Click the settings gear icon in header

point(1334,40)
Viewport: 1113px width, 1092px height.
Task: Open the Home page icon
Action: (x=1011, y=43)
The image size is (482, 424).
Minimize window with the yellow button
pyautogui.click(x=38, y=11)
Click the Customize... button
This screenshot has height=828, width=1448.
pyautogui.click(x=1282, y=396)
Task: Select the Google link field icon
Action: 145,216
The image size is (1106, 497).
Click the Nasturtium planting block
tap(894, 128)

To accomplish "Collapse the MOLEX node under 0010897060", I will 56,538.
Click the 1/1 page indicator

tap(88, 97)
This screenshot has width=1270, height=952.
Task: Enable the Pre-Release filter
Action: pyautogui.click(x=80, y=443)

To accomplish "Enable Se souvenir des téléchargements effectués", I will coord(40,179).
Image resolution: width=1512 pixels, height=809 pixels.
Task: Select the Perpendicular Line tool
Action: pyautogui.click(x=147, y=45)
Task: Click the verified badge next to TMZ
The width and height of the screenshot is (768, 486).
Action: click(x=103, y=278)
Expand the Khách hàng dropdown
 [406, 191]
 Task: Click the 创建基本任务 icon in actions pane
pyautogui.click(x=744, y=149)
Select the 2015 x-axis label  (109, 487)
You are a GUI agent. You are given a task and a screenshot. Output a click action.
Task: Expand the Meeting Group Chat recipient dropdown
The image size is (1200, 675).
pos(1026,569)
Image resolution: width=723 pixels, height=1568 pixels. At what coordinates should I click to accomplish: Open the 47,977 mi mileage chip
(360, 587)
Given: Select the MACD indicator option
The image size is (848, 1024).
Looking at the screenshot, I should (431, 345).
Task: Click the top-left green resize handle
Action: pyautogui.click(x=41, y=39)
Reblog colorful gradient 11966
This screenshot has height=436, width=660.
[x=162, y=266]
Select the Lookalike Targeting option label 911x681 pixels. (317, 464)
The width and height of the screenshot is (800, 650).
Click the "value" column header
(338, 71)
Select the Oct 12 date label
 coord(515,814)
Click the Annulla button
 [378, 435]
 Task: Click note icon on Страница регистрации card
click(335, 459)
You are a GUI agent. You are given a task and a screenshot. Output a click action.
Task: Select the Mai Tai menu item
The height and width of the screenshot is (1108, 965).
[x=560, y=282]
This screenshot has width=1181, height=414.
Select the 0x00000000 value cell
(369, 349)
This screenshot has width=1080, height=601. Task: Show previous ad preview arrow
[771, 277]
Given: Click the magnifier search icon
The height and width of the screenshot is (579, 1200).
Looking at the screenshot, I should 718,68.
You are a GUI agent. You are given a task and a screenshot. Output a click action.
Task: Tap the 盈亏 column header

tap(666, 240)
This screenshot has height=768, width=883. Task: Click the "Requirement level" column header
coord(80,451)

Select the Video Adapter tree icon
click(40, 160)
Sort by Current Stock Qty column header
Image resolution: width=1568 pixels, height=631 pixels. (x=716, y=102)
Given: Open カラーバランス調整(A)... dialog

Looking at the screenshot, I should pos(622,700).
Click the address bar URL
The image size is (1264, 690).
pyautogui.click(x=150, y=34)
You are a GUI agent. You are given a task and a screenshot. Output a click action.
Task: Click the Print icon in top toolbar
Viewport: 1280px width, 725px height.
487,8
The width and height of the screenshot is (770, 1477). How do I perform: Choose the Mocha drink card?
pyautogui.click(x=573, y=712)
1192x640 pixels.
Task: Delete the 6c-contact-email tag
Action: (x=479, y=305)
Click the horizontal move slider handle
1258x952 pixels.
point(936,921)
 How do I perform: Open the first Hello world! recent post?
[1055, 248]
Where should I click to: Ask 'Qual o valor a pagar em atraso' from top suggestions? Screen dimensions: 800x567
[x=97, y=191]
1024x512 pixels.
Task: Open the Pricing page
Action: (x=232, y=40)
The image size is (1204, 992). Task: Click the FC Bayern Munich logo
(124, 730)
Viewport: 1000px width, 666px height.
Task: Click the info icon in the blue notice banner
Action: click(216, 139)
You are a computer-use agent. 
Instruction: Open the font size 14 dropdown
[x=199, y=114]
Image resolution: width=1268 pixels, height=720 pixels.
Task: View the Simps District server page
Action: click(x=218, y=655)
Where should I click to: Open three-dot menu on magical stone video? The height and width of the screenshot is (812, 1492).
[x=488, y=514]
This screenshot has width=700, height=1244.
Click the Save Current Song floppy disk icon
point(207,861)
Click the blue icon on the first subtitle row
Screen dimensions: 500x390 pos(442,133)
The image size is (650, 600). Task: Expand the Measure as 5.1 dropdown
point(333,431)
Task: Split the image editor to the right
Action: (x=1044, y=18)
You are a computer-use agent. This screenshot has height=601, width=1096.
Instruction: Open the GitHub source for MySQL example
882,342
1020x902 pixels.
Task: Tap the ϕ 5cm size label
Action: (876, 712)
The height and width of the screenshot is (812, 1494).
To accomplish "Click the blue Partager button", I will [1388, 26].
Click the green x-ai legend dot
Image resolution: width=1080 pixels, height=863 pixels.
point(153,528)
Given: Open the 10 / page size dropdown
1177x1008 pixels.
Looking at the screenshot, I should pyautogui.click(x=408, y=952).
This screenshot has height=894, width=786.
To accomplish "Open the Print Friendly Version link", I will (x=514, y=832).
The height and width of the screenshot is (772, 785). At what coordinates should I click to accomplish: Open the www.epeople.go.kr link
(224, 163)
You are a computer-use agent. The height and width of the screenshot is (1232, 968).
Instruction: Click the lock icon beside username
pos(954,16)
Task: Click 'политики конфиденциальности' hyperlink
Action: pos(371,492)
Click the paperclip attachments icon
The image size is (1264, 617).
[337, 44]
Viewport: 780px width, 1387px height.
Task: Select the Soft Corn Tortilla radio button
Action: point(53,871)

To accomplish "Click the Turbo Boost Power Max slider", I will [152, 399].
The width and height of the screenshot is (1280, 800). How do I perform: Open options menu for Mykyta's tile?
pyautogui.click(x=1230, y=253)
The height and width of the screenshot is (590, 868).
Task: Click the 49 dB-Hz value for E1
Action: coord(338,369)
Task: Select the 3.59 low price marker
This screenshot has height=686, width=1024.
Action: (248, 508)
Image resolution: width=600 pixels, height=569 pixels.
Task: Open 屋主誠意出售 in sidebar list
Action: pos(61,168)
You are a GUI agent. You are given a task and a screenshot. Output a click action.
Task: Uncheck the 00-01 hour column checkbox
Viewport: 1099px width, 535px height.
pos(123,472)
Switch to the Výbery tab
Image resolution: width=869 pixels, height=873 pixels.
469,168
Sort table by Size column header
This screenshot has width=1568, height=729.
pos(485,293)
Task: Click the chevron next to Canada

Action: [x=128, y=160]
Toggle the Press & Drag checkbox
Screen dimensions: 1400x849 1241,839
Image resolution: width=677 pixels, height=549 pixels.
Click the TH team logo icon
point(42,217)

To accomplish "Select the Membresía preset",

### Task to carry out
Nothing may be left out. Copy each line of the listing exactly.

### Response box
Click the settings gear icon in header

point(1334,40)
Viewport: 1113px width, 1092px height.
Task: Open the Home page icon
Action: (x=1011, y=43)
The image size is (482, 424).
Minimize window with the yellow button
pyautogui.click(x=38, y=11)
Click the Customize... button
This screenshot has height=828, width=1448.
pyautogui.click(x=1282, y=396)
Task: Select the Google link field icon
Action: 145,216
The image size is (1106, 497).
Click the Nasturtium planting block
tap(894, 128)

To accomplish "Collapse the MOLEX node under 0010897060", I will 56,538.
Click the 1/1 page indicator

tap(88, 97)
This screenshot has width=1270, height=952.
Task: Enable the Pre-Release filter
Action: pyautogui.click(x=80, y=443)

To accomplish "Enable Se souvenir des téléchargements effectués", I will coord(40,179).
Image resolution: width=1512 pixels, height=809 pixels.
Task: Select the Perpendicular Line tool
Action: pyautogui.click(x=147, y=45)
Task: Click the verified badge next to TMZ
The width and height of the screenshot is (768, 486).
Action: click(x=103, y=278)
Expand the Khách hàng dropdown
 [406, 191]
 Task: Click the 创建基本任务 icon in actions pane
pyautogui.click(x=744, y=149)
Select the 2015 x-axis label  (109, 487)
You are a GUI agent. You are given a task and a screenshot. Output a click action.
Task: Expand the Meeting Group Chat recipient dropdown
The image size is (1200, 675).
pos(1026,569)
Image resolution: width=723 pixels, height=1568 pixels. At what coordinates should I click to accomplish: Open the 47,977 mi mileage chip
(360, 587)
Given: Select the MACD indicator option
The image size is (848, 1024).
Looking at the screenshot, I should (431, 345).
Task: Click the top-left green resize handle
Action: pyautogui.click(x=41, y=39)
Reblog colorful gradient 11966
This screenshot has height=436, width=660.
[x=162, y=266]
Select the Lookalike Targeting option label 911x681 pixels. (317, 464)
The width and height of the screenshot is (800, 650).
Click the "value" column header
(338, 71)
Select the Oct 12 date label
 coord(515,814)
Click the Annulla button
 [378, 435]
 Task: Click note icon on Страница регистрации card
click(335, 459)
You are a GUI agent. You are given a task and a screenshot. Output a click action.
Task: Select the Mai Tai menu item
The height and width of the screenshot is (1108, 965).
[x=560, y=282]
This screenshot has width=1181, height=414.
Select the 0x00000000 value cell
(369, 349)
This screenshot has width=1080, height=601. Task: Show previous ad preview arrow
[771, 277]
Given: Click the magnifier search icon
The height and width of the screenshot is (579, 1200).
Looking at the screenshot, I should 718,68.
You are a GUI agent. You are given a task and a screenshot. Output a click action.
Task: Tap the 盈亏 column header

tap(666, 240)
This screenshot has height=768, width=883. Task: Click the "Requirement level" column header
coord(80,451)

Select the Video Adapter tree icon
click(40, 160)
Sort by Current Stock Qty column header
Image resolution: width=1568 pixels, height=631 pixels. (x=716, y=102)
Given: Open カラーバランス調整(A)... dialog

Looking at the screenshot, I should pos(622,700).
Click the address bar URL
The image size is (1264, 690).
pyautogui.click(x=150, y=34)
You are a GUI agent. You are given a task and a screenshot. Output a click action.
Task: Click the Print icon in top toolbar
Viewport: 1280px width, 725px height.
487,8
The width and height of the screenshot is (770, 1477). How do I perform: Choose the Mocha drink card?
pyautogui.click(x=573, y=712)
1192x640 pixels.
Task: Delete the 6c-contact-email tag
Action: (x=479, y=305)
Click the horizontal move slider handle
1258x952 pixels.
point(936,921)
 How do I perform: Open the first Hello world! recent post?
[1055, 248]
Where should I click to: Ask 'Qual o valor a pagar em atraso' from top suggestions? Screen dimensions: 800x567
[x=97, y=191]
1024x512 pixels.
Task: Open the Pricing page
Action: (x=232, y=40)
The image size is (1204, 992). Task: Click the FC Bayern Munich logo
(124, 730)
Viewport: 1000px width, 666px height.
Task: Click the info icon in the blue notice banner
Action: click(216, 139)
You are a computer-use agent. 
Instruction: Open the font size 14 dropdown
[x=199, y=114]
Image resolution: width=1268 pixels, height=720 pixels.
Task: View the Simps District server page
Action: click(x=218, y=655)
Where should I click to: Open three-dot menu on magical stone video? The height and width of the screenshot is (812, 1492).
[x=488, y=514]
This screenshot has width=700, height=1244.
Click the Save Current Song floppy disk icon
point(207,861)
Click the blue icon on the first subtitle row
Screen dimensions: 500x390 pos(442,133)
The image size is (650, 600). Task: Expand the Measure as 5.1 dropdown
point(333,431)
Task: Split the image editor to the right
Action: (x=1044, y=18)
You are a computer-use agent. This screenshot has height=601, width=1096.
Instruction: Open the GitHub source for MySQL example
882,342
1020x902 pixels.
Task: Tap the ϕ 5cm size label
Action: (876, 712)
The height and width of the screenshot is (812, 1494).
To accomplish "Click the blue Partager button", I will [1388, 26].
Click the green x-ai legend dot
Image resolution: width=1080 pixels, height=863 pixels.
point(153,528)
Given: Open the 10 / page size dropdown
1177x1008 pixels.
Looking at the screenshot, I should pyautogui.click(x=408, y=952).
This screenshot has height=894, width=786.
To accomplish "Open the Print Friendly Version link", I will (x=514, y=832).
The height and width of the screenshot is (772, 785). At what coordinates should I click to accomplish: Open the www.epeople.go.kr link
(224, 163)
You are a computer-use agent. The height and width of the screenshot is (1232, 968).
Instruction: Click the lock icon beside username
pos(954,16)
Task: Click 'политики конфиденциальности' hyperlink
Action: pos(371,492)
Click the paperclip attachments icon
The image size is (1264, 617).
[337, 44]
Viewport: 780px width, 1387px height.
Task: Select the Soft Corn Tortilla radio button
Action: point(53,871)

To accomplish "Click the Turbo Boost Power Max slider", I will [152, 399].
The width and height of the screenshot is (1280, 800). How do I perform: Open options menu for Mykyta's tile?
pyautogui.click(x=1230, y=253)
The height and width of the screenshot is (590, 868).
Task: Click the 49 dB-Hz value for E1
Action: coord(338,369)
Task: Select the 3.59 low price marker
This screenshot has height=686, width=1024.
Action: (248, 508)
Image resolution: width=600 pixels, height=569 pixels.
Task: Open 屋主誠意出售 in sidebar list
Action: pos(61,168)
You are a GUI agent. You are given a task and a screenshot. Output a click action.
Task: Uncheck the 00-01 hour column checkbox
Viewport: 1099px width, 535px height.
pos(123,472)
Switch to the Výbery tab
Image resolution: width=869 pixels, height=873 pixels.
469,168
Sort table by Size column header
This screenshot has width=1568, height=729.
pos(485,293)
Task: Click the chevron next to Canada

Action: [x=128, y=160]
Toggle the Press & Drag checkbox
Screen dimensions: 1400x849 1241,839
Image resolution: width=677 pixels, height=549 pixels.
Click the TH team logo icon
point(42,217)

To accomplish "Select the Membresía preset",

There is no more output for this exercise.